SELECTED EXCERPT:
- - - - -

November 8, 2011 3 Comments
I am so happy that I am not alone in my take on the Paradiso Conference, although the Conference itself is not mentioned. Not only has an Open Letter been written to the European Commissioner for Research and Innovation (Máire Geoghegan-Quinn), but, to date, over 10,000 people from across Europe have signed it.
This letter, which you can view at http://www.eash.eu/openletter2011/index.php?file=openletter.htm , is entitled “Horizon 2020: Social Sciences and Humanities research provides vital insights for the future of Europe”.
The letter points out what Blind Freddy can see: that European society is complex and diverse, and it is more appropriate to talk about ‘societies’ and ‘cultures’ in the plural, rather than the singular. This in turn suggests that there is no ‘One size fits all’ strategic plan, economic model or financial solution that can possibly be the most appropriate for all the countries in Europe, particularly those who are already members of the European Union. The ongoing financial crisis in Greece (which is largely about banks not losing money, rather than austerity or poverty experienced by the people of Greece) has provided a very clear example of this.
This letter encourages creative responses to the question of what Europe will look like in the future, given current (and historical) events. While there is little doubt that there will be change and transitions, as is pointed out, in the final analysis it is the people – of Europe and elsewhere in the world – that should be the focus of all debate, and their well-being the goal to be achieved. I sometimes think that ‘strategy planners’ forget such simple facts, and assume that’s what is good for them (their companies or banks or governments or whatever) will somehow, by default, be good for the population at large. We know this is untrue, as we see corporations scurrying to make profits for their shareholders (some of whom are us!) rather than considering the environment or any other short or long term ethical issue.

- - - - -

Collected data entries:
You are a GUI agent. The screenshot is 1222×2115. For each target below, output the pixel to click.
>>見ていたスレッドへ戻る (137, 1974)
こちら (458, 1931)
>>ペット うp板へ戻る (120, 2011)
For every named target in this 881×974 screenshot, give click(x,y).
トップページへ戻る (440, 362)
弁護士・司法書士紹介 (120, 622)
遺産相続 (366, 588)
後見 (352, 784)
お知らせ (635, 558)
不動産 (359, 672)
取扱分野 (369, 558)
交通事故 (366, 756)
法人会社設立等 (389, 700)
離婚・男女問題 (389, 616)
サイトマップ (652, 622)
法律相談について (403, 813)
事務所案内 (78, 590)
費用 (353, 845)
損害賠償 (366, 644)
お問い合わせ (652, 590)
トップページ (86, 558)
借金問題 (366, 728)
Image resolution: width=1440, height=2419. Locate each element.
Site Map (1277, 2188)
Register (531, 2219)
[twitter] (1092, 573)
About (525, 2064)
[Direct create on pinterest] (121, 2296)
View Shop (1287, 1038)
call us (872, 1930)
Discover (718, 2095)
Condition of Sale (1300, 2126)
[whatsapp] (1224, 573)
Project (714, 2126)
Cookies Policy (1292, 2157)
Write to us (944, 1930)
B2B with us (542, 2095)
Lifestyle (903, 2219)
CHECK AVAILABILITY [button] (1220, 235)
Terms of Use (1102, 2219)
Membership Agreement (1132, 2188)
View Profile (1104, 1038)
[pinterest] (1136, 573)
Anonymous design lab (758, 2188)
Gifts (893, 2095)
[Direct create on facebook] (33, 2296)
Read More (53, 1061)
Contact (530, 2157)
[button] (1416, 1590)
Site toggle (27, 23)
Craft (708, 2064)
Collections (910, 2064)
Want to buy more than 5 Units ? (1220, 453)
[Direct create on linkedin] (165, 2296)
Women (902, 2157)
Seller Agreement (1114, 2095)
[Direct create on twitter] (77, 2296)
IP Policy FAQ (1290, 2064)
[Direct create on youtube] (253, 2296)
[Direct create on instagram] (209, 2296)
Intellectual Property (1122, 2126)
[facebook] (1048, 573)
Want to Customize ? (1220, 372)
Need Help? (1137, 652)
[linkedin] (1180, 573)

- - - - -

TASK INSTRUCTIONS:
A – According to the post about the Horizon 2020 open letter, how many people from across Europe have signed the letter so far?
B – Carry on the post about the Horizon 2020 open letter from the point where it stops.

PER-TASK OUTPUTS:
A – Over 10,000 people have signed it.

B –
As far as academia is concerned, and the information professions in particular, this letter raises important issues. For example, multidisciplinary and interdisciplinary work is encouraged in order to deal with the complex problems that we face: none of the ‘disciplines’ – whatever they are – has the vision, knowledge, methodologies or skills to imagine and put into place suitable solutions on its own.
In particular, it seems to be generally forgotten that ‘change’, whenever it is mentioned, is only important to us if societal change will occur – as a stimulus or a response to, for example, changing medical practices or changing technologies. We are only interested in change, for the most part, if it will affect our lives in some way: our work, the education of our children, or where we will take our holidays. If changes occur within a praxis (for example, new techniques for hip replacements) we would only be interested if, for example, either we or somebody we knew were to undergo such a procedure.
Those who praise technology as the most important, or perhaps even the only, agent of change have sadly completely misunderstood what the question was: particularly those who are designing technologies for problems or events that don’t yet exist, where they hope the technology will bring such phenomena or entities into existence. And this is not to say that this doesn’t happen – look at the internet generally, and Google and Facebook in particular. But I am fairly certain that none of those involved with the development of these had any idea how they might be used and, indeed, are used quite differently from what they may have imagined.
As the Open Letter points out, we cannot let the future be determined solely by the technologists: a number of challenges (and perhaps the most important ones) fall well within the bailiwick of the Social Sciences and Humanities (SSH). And that, fellow information professionals, means us. These areas include, as noted in the Letter, education, gender, identity, intercultural dialogue, media, security, and social innovation (to name but a few). The Letter notes that it is the “key behavioural changes and cultural developments” which should concern us: “changing mindsets and lifestyles, models for resilient and adaptive institutions” are mentioned as examples. The authors call this challenge “Understanding Europe…” and believe it is as important as other challenges such as food and transport. They state, “a climate of sustainable and inclusive innovation in Europe can only be established, if European societies are conscious of their opportunities and constraints – this knowledge is generated by Social Sciences and Humanities research”.
It is time, I think, for all information professionals to consider carefully, and to articulate, how they see their societal role. This is as important for the world as it is for individual professional futures.
- European Researchers Night 2011 (electronics-lab.com)
- EU vs Facebook: Facebook’s dossiers on Europeans breach EU privacy laws (boingboing.net)
- EU is corrupt and beyond fixing – ex-UK minister (rt.com)
- Sense or nonsense of “Human Fragility” (marcusampe.wordpress.com)
- Europe. A democratic deficit. Or two. (cedarlounge.wordpress.com)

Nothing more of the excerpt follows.